EXERCISE DETAILS ▸
Your copy should begin at the line containing "866x400 pixels." and end at the last line of the records; transcribe those lines exactly and leave out every picture.

RECORDS SUPPLIED ▸
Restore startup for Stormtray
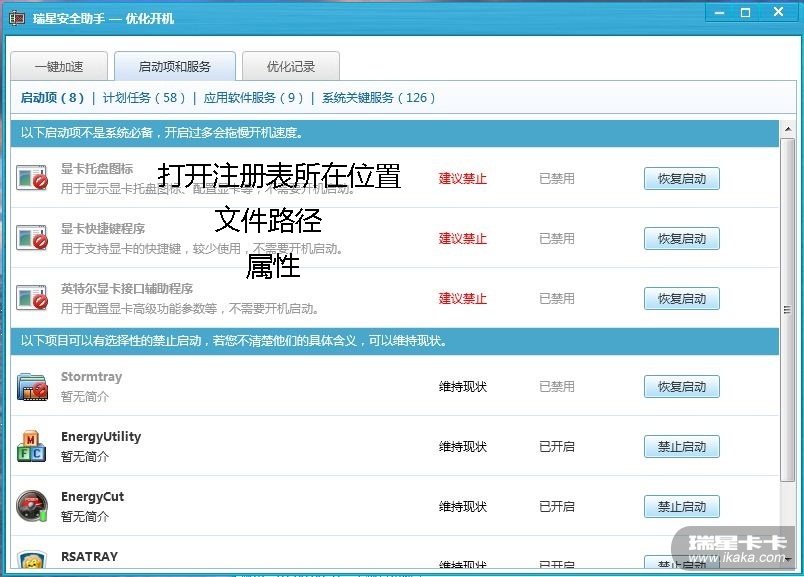804x577 pixels. tap(681, 387)
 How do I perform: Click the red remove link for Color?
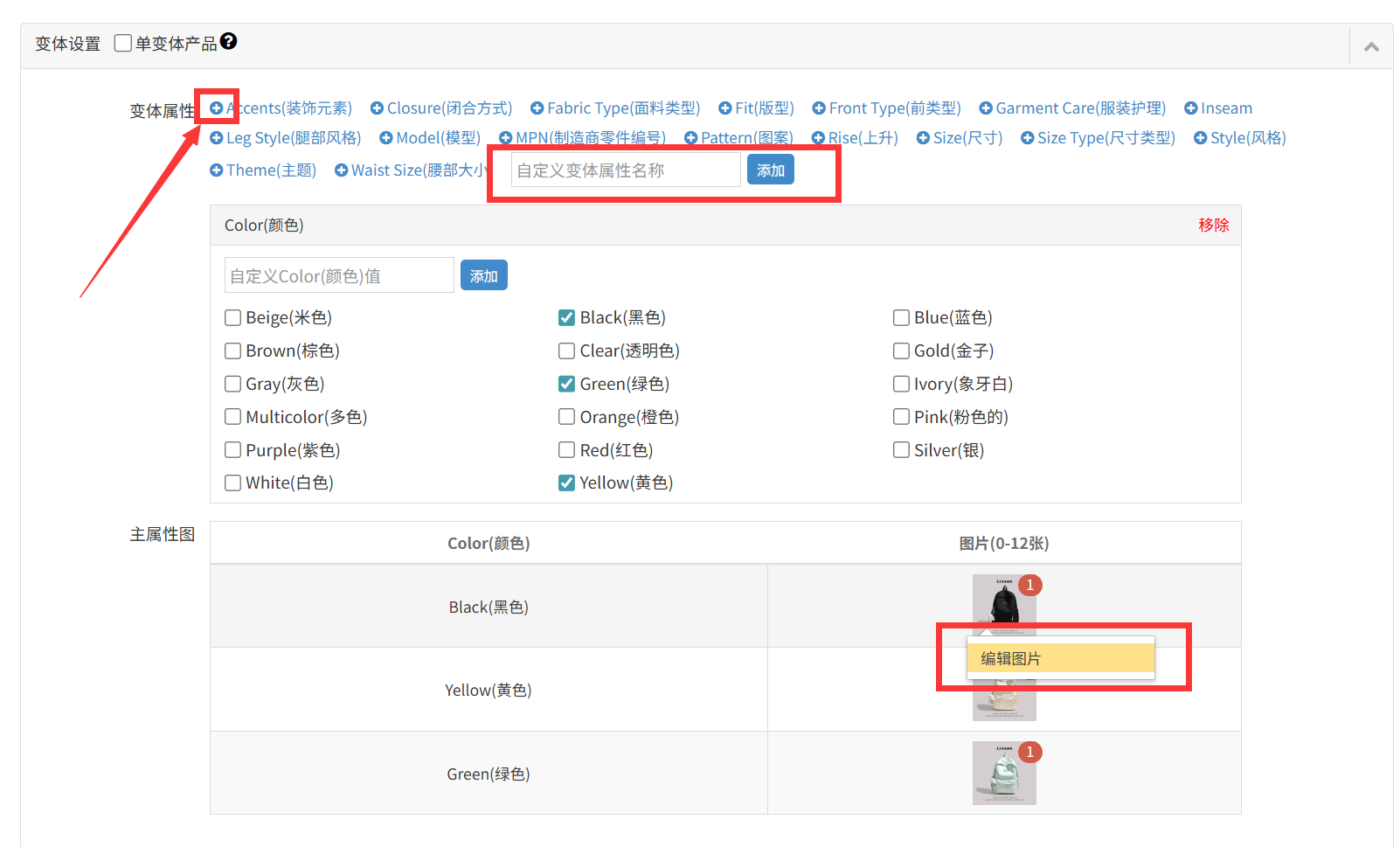click(1213, 226)
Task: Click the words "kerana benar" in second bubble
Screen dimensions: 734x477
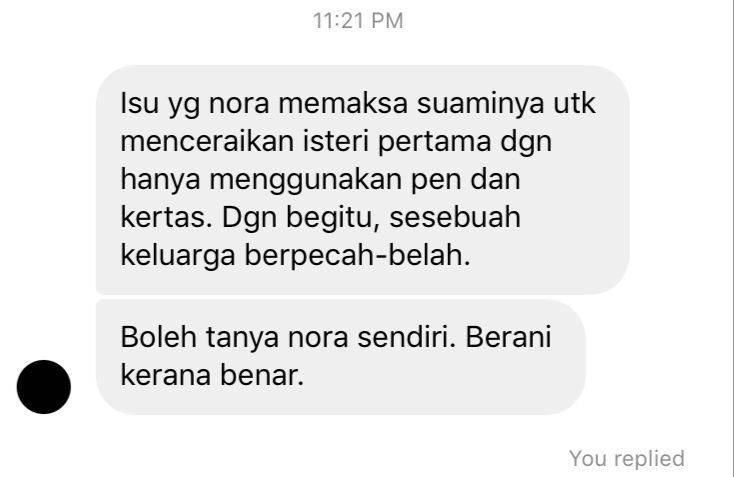Action: click(x=212, y=375)

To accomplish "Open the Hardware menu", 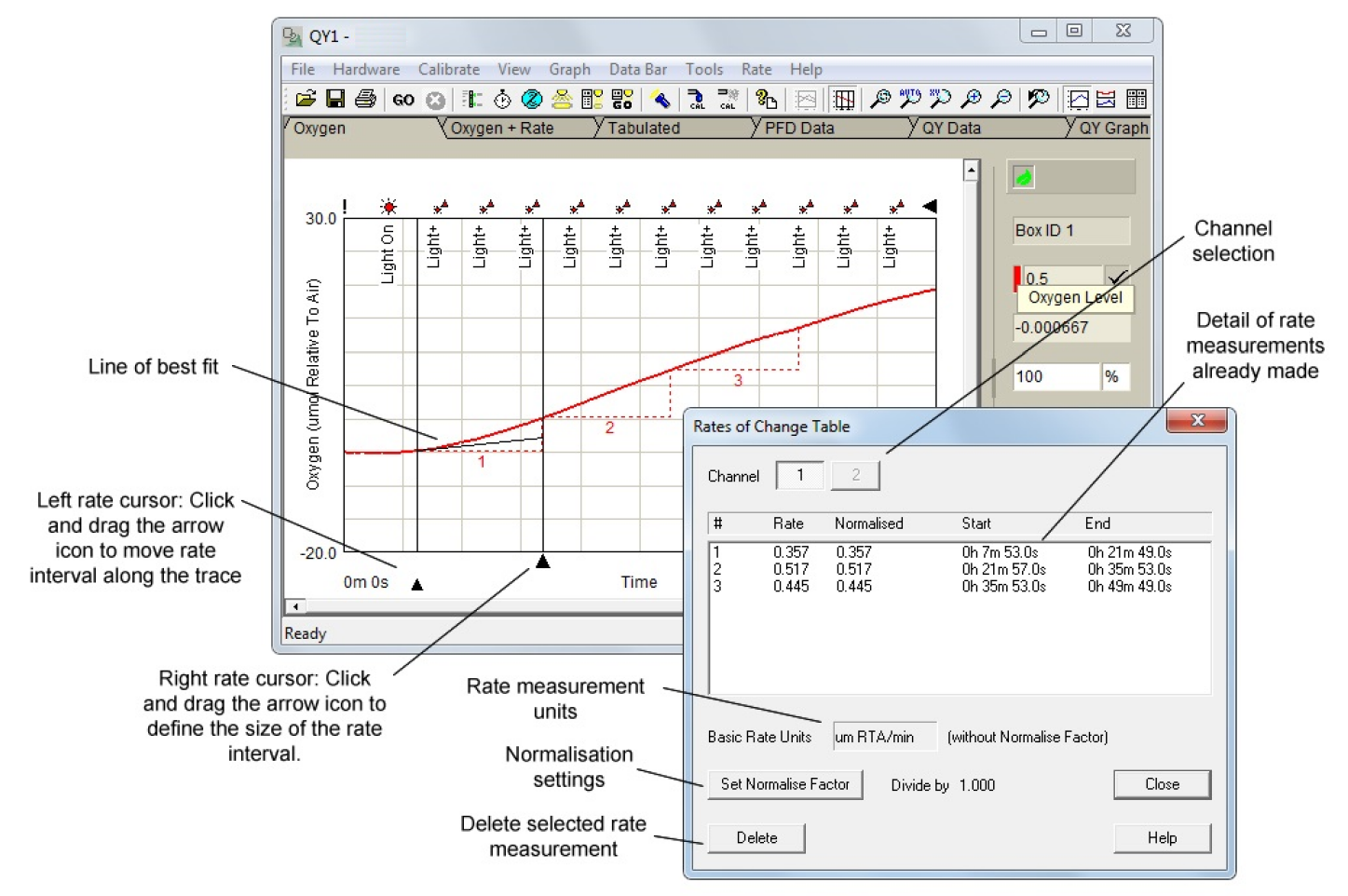I will point(366,69).
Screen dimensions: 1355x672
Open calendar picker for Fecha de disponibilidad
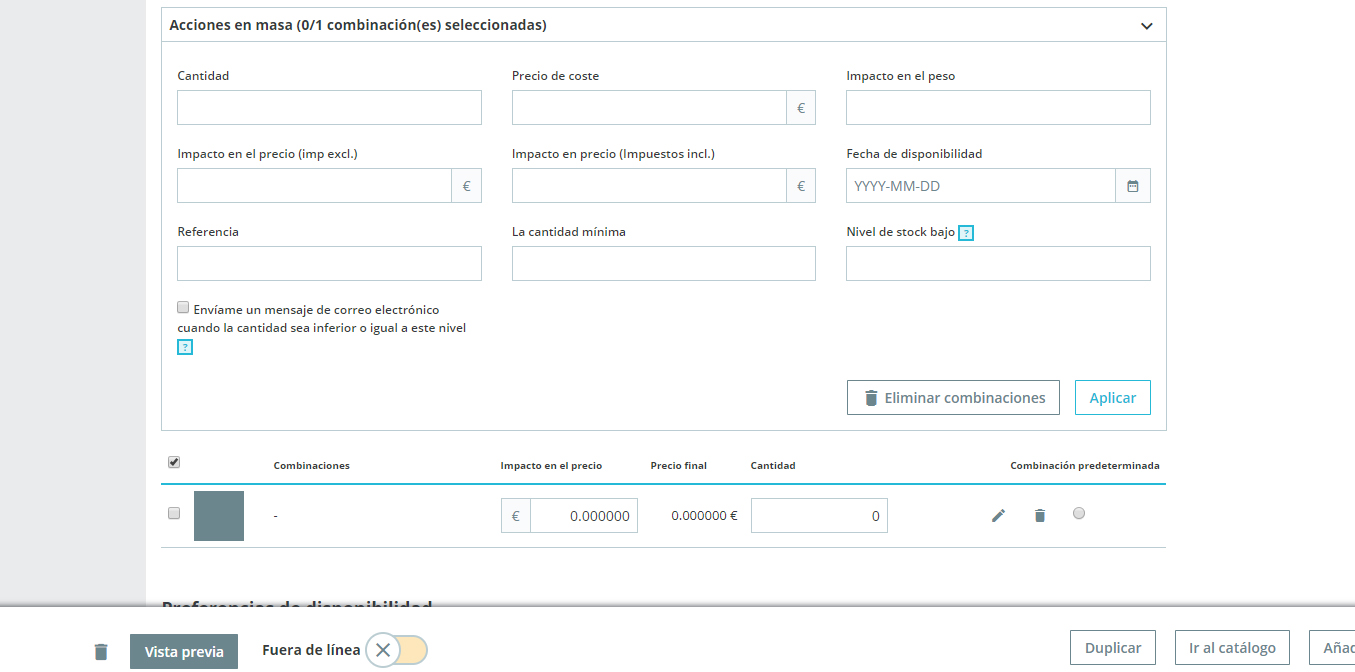[x=1133, y=186]
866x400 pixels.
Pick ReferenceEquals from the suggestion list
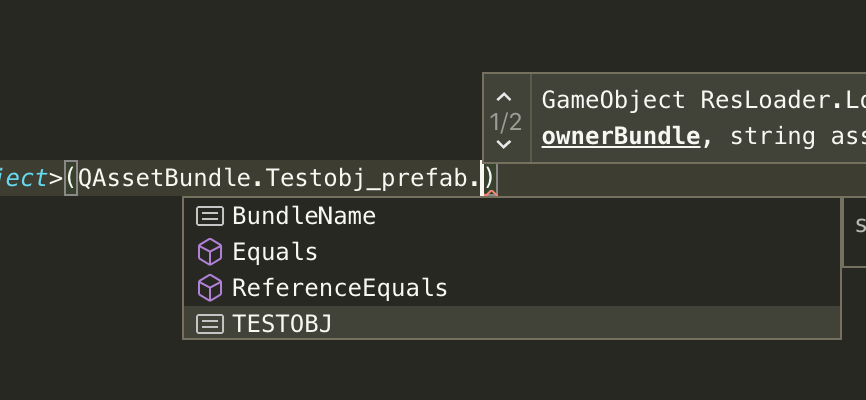click(x=512, y=288)
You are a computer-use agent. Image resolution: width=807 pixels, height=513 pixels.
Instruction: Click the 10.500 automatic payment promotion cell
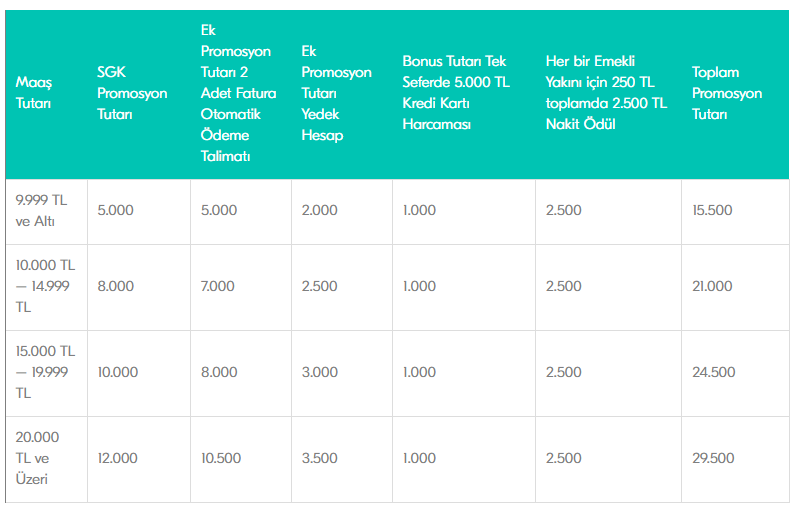(x=220, y=458)
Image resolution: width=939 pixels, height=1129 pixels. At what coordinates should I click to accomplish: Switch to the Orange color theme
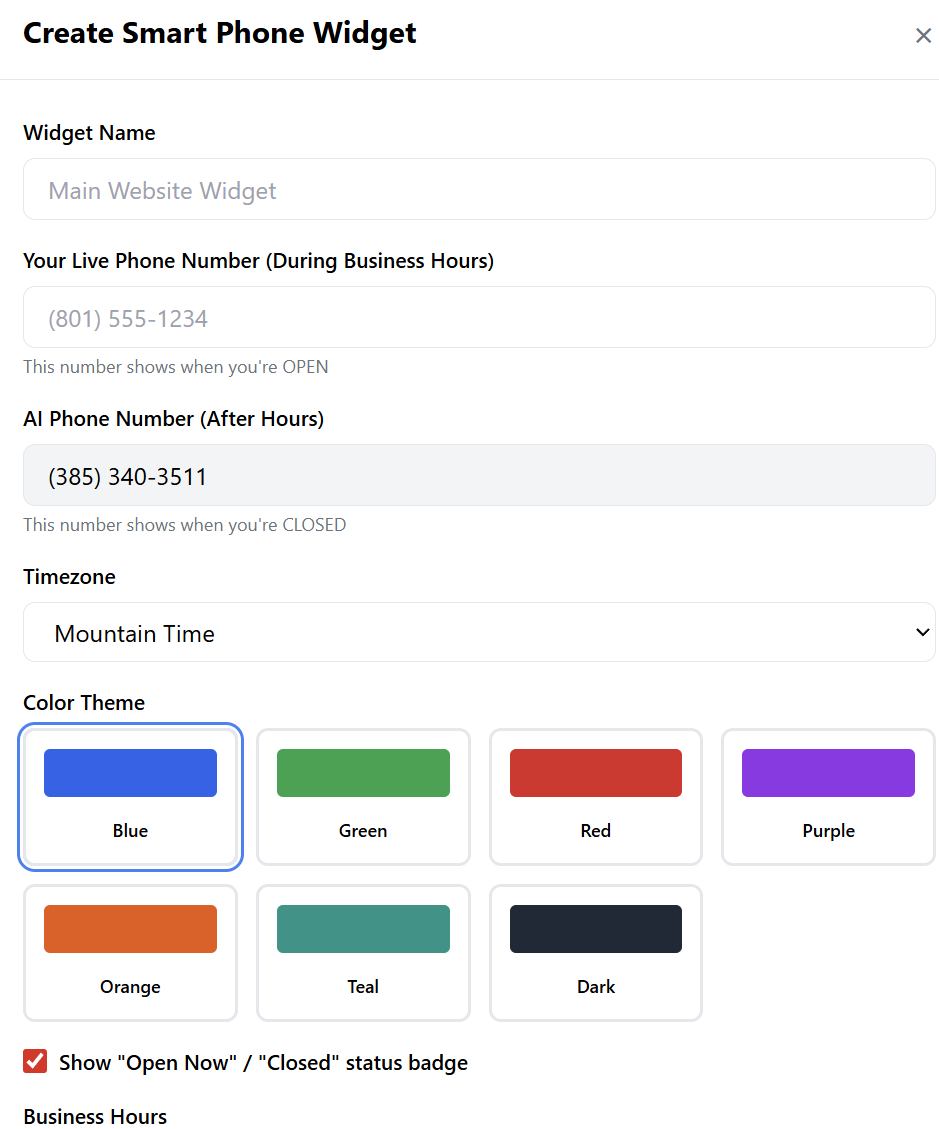tap(130, 953)
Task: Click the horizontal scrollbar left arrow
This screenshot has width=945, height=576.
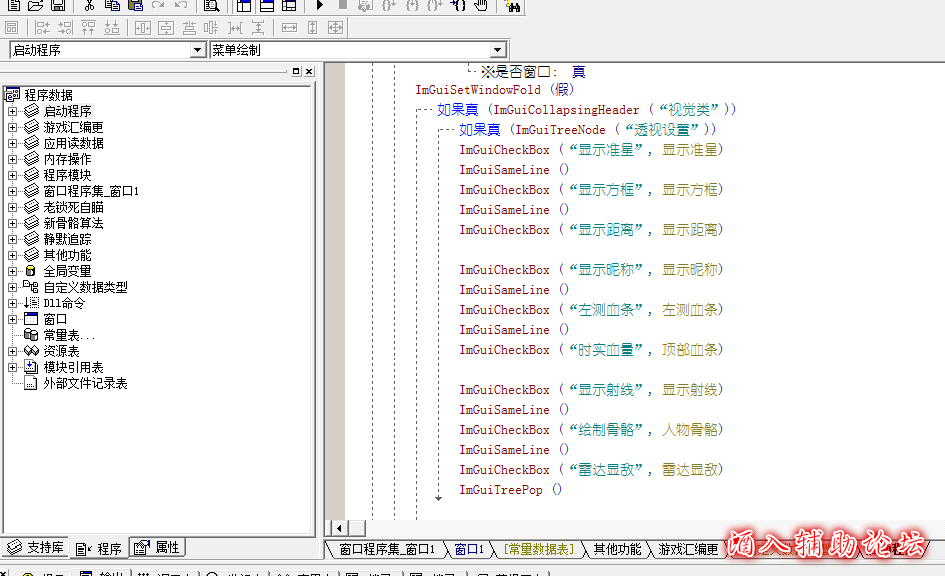Action: (x=337, y=527)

ANSWER FOR THE TASK ▸
866x400 pixels.
Pick ReferenceEquals from the suggestion list
click(x=512, y=288)
You are a computer-use agent. Image resolution: width=807 pixels, height=513 pixels.
Instruction: Click the 10.500 automatic payment promotion cell
(x=220, y=458)
Image resolution: width=939 pixels, height=1129 pixels. At what coordinates should I click to accomplish: Switch to the Orange color theme
tap(130, 953)
Task: Click the horizontal scrollbar left arrow
This screenshot has width=945, height=576.
Action: (x=337, y=527)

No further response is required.